A SMALL MARGIN OF ERROR
Of my first school I can remember three things explicitly: the stories of ‘Rapje the Rabbit’ (reading in first and second grade); the stories of ‘Pim, Frits and Ida’ (reading in third and fourth grade); and a story of which I cannot now remember the name, but so much more of its contents. I probably read it when I was about eleven years old, and I take it I read it around the fourth of May, which is commemoration day in the Netherlands (which culminates in a nation wide two minute silence at 8 p.m.).
The story is about a little boy (or girl?) sitting in an Amsterdam tram with his granddad, on the evening of May the fourth. Suddenly the tram halts. Granddad explains this has to do with the commemoration. Then a cyclist passes by, seemingly unaware of the silence around him. He looks at the boy and smiles. De boy asks his granddad whether this is right. Granddad then explains that you cannot oblige anyone to take part in such a commemoration, and that this is the very idea of freedom.

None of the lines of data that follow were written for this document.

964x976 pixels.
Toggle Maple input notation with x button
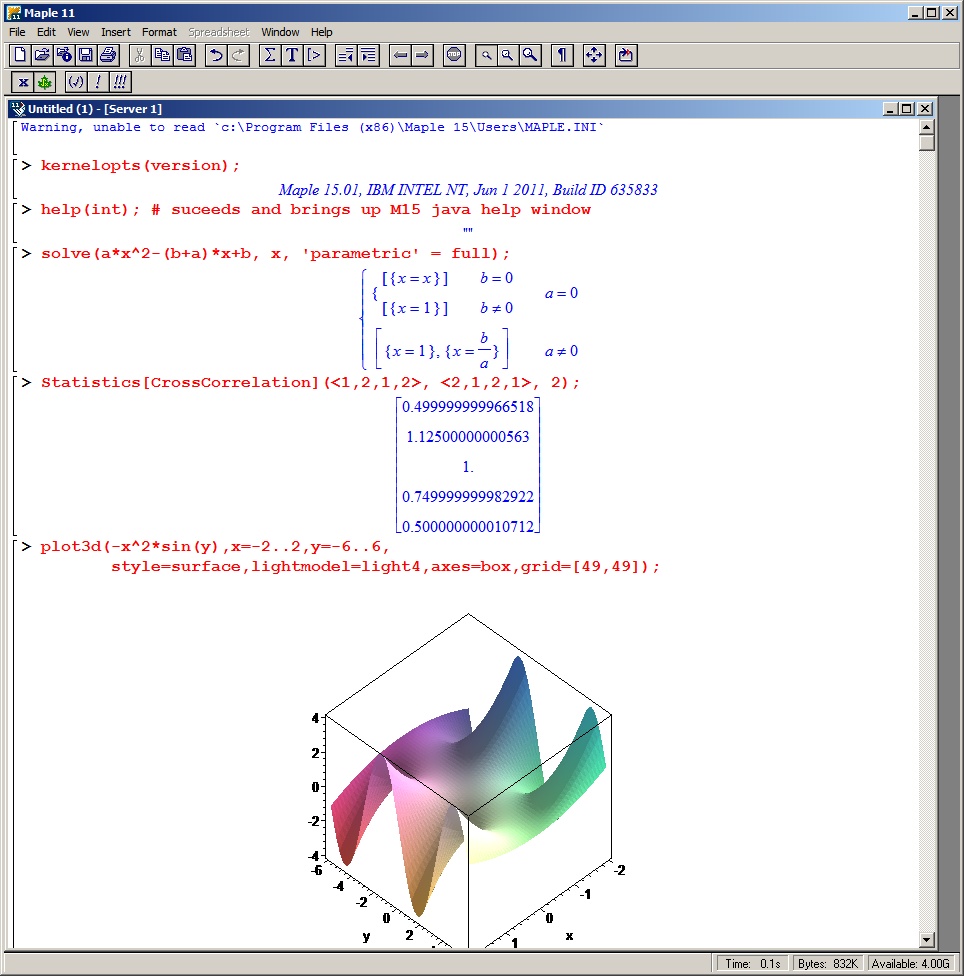click(23, 82)
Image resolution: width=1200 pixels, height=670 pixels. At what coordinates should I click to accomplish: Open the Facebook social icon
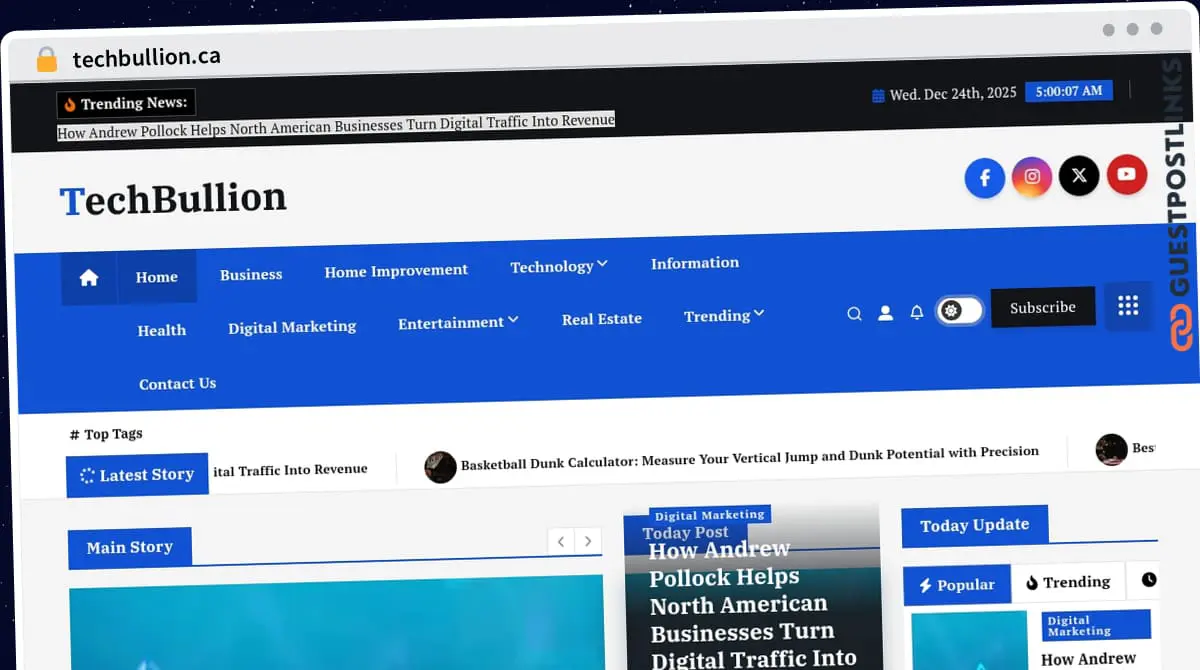(x=984, y=178)
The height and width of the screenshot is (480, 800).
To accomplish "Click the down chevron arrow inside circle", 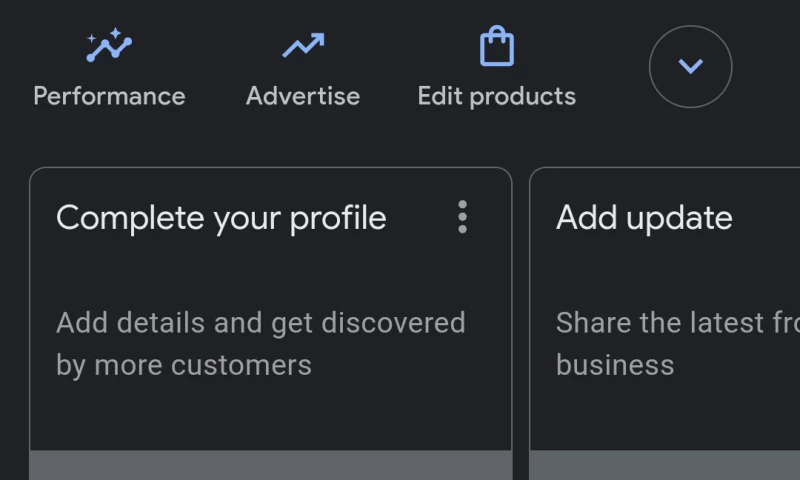I will click(x=690, y=67).
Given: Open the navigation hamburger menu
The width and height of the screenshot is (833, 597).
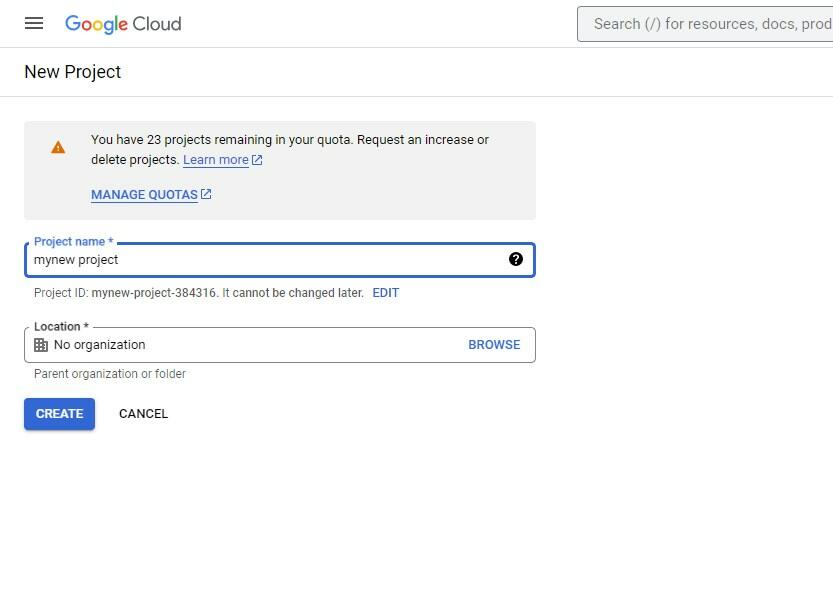Looking at the screenshot, I should pos(33,23).
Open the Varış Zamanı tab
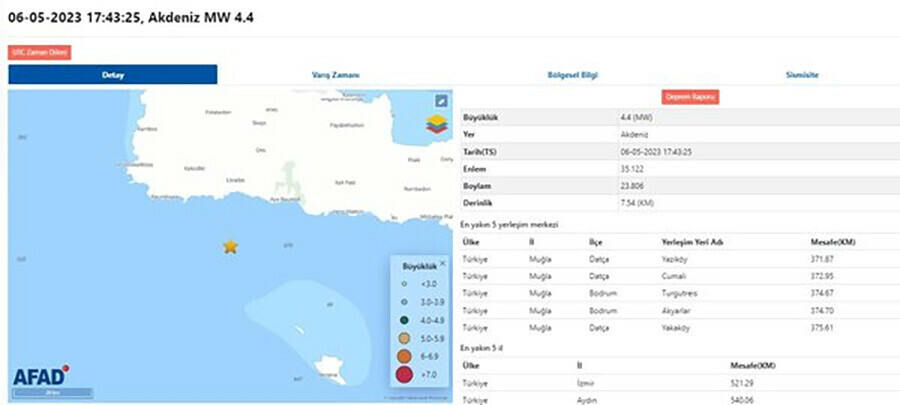This screenshot has height=405, width=900. pyautogui.click(x=338, y=75)

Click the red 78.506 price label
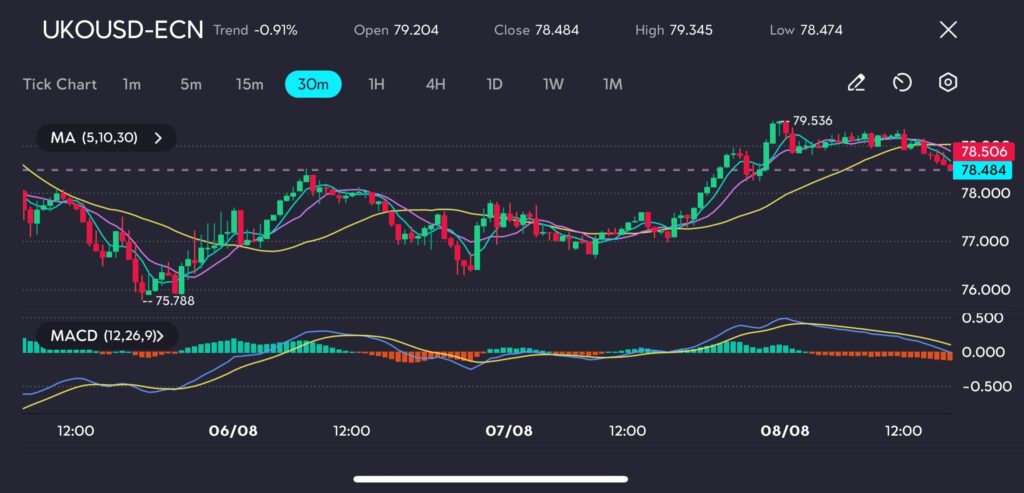pos(983,152)
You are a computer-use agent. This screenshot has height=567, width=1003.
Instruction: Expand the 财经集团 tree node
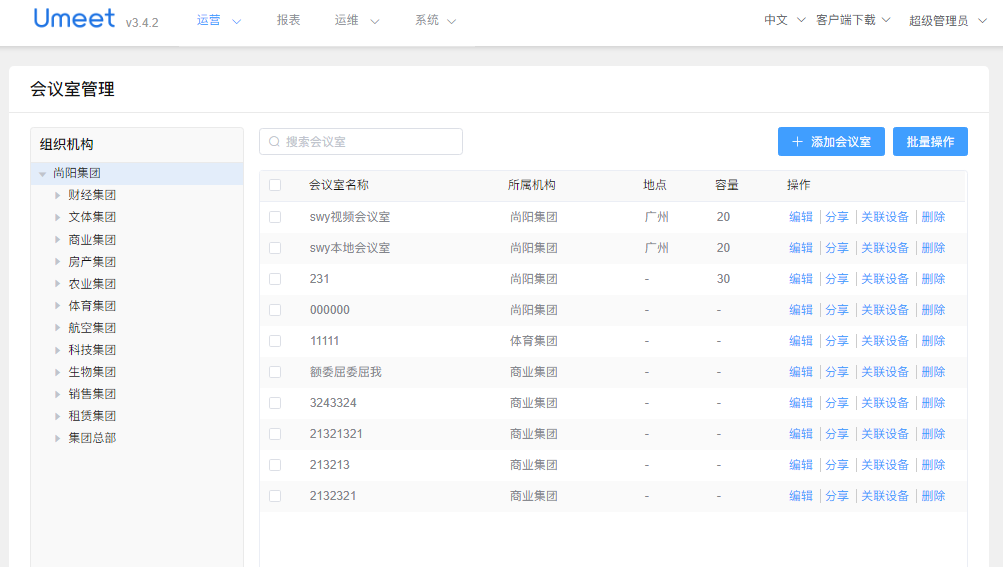click(58, 195)
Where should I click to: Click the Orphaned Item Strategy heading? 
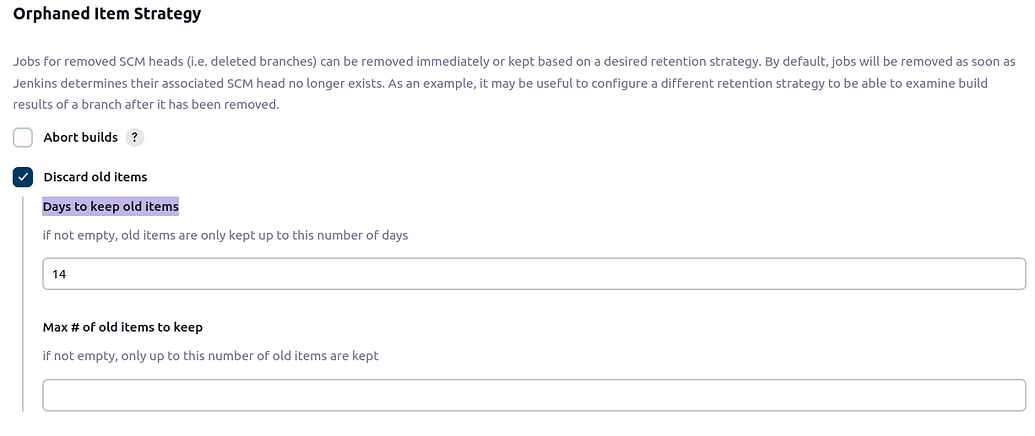point(106,15)
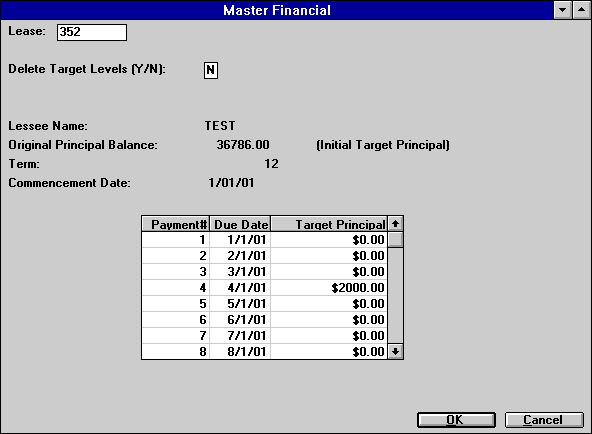The height and width of the screenshot is (434, 592).
Task: Select the 6/1/01 due date cell
Action: 240,320
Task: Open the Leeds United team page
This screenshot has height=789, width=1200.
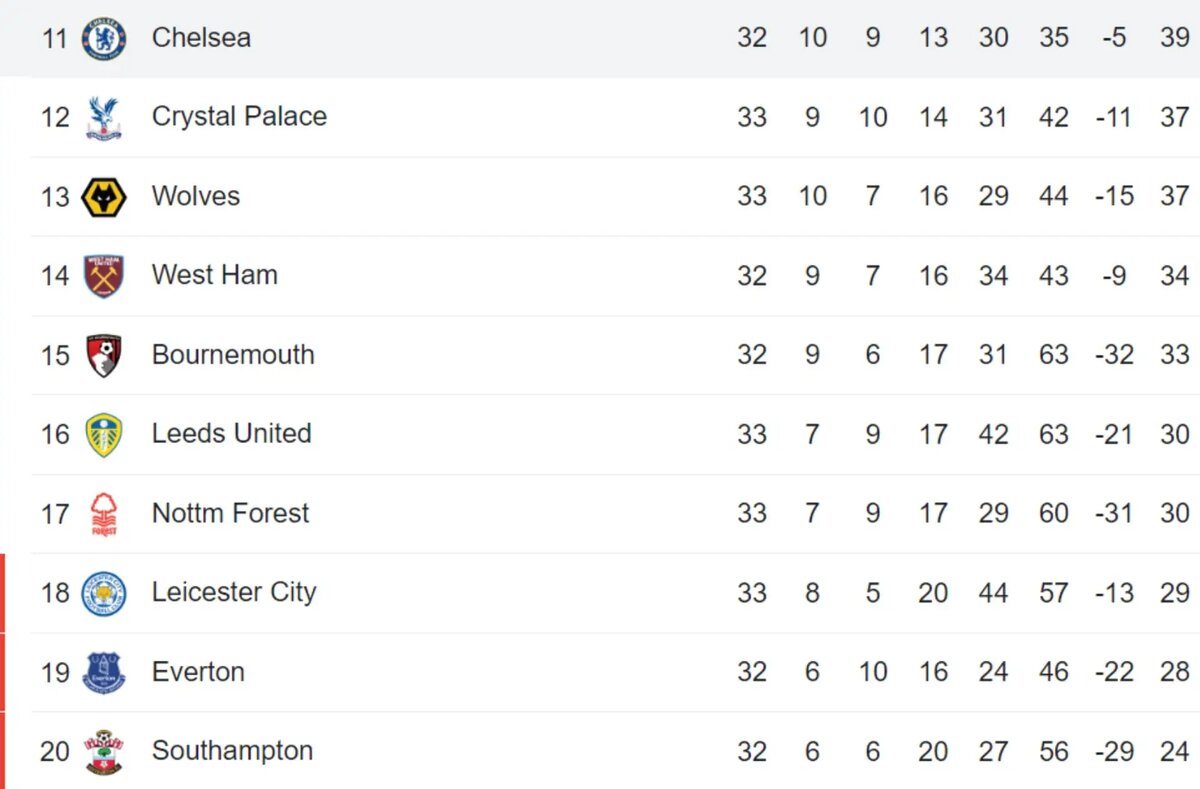Action: (231, 433)
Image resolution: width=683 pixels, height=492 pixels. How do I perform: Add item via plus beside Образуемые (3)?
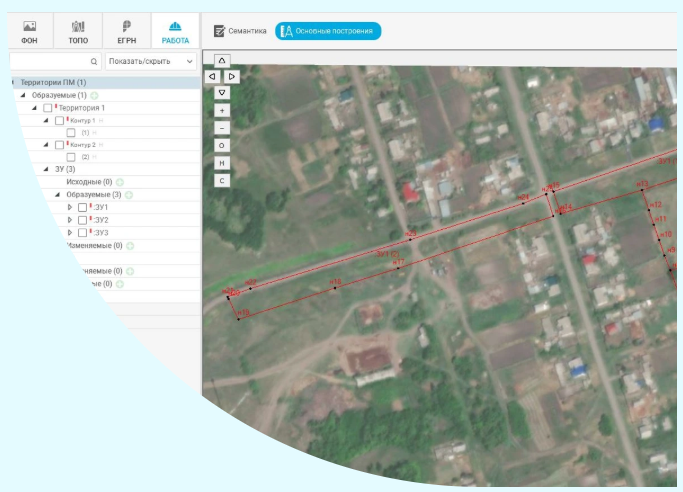coord(130,195)
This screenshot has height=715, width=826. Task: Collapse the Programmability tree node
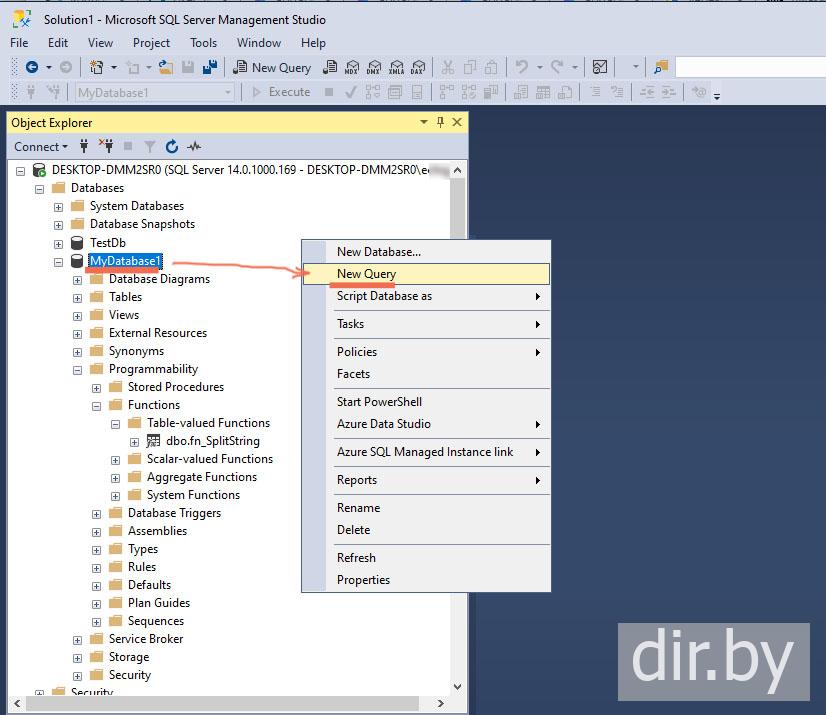[x=78, y=369]
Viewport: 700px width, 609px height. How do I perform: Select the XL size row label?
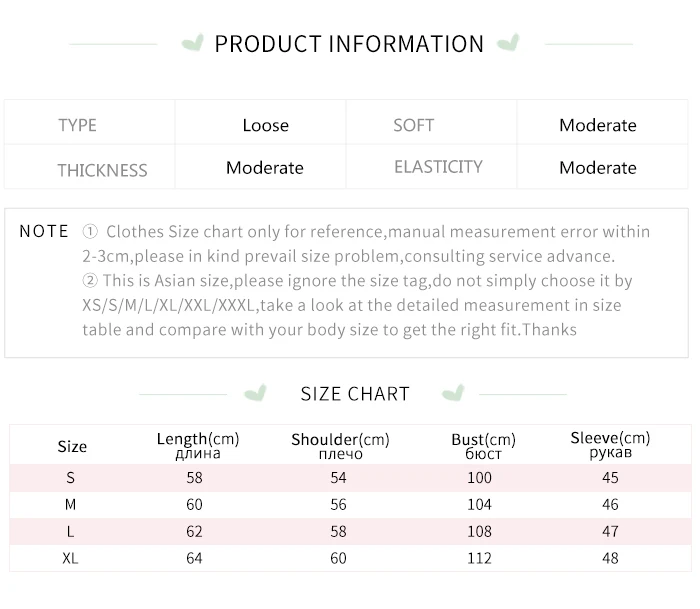(70, 558)
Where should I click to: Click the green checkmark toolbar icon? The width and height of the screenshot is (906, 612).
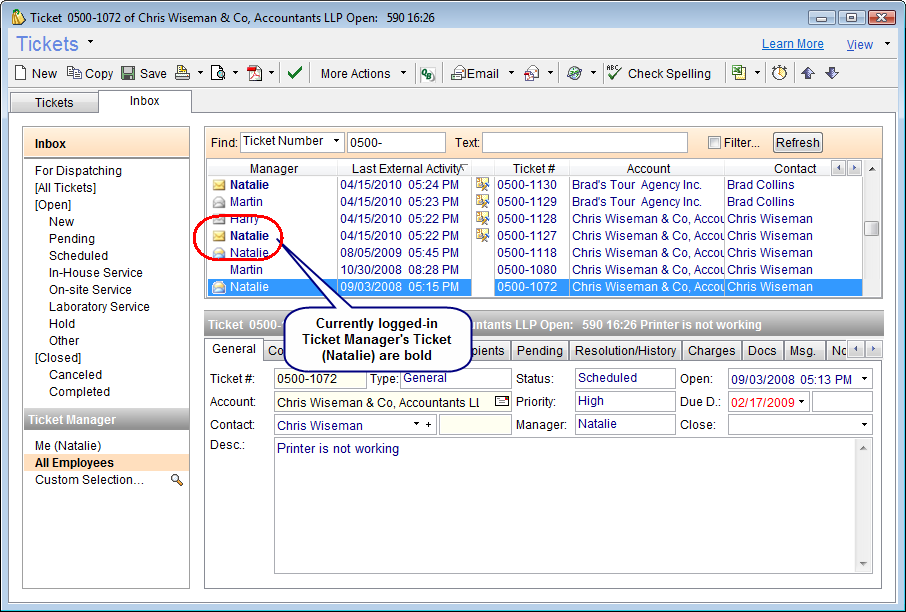(294, 73)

Without a doubt the actual story was quite different—that is the price you pay for remembering things. What really counts is that this story is the only thing I can remember in detail from that period of my life. I have respected commemoration day ever since. My relatives came through the war virtually unscarred. We have no loved ones lost. But every year, I can see this cyclist passing a silent tram.
However, it took a long time before I read Anne Frank’s diary. I was twenty-five before I had the nerves to open it. Why? Probably because I was afraid it would forever change my image of the war due to the symbolic status of that book. ‘Luckily’ that was not the case.
Last spring, I happened upon a British documentary about Anne Frank. There she was, leaning silently out of a window, laughing, gesturing to someone inside. Dutch newspaper soon had the stories: British film makers had acquired actual film footage of Anne Frank from 1941. Suddenly I wept, and I didn’t know why. Max Pam later tried to explain: we know what happened to that girl.
Now this is my proposition: every fourth of May, at 8pm, we broadcast these pictures of Anne Frank, instead of the dull commemoration ceremonies. It might be followed by pictures of a cyclist passing a silent tram.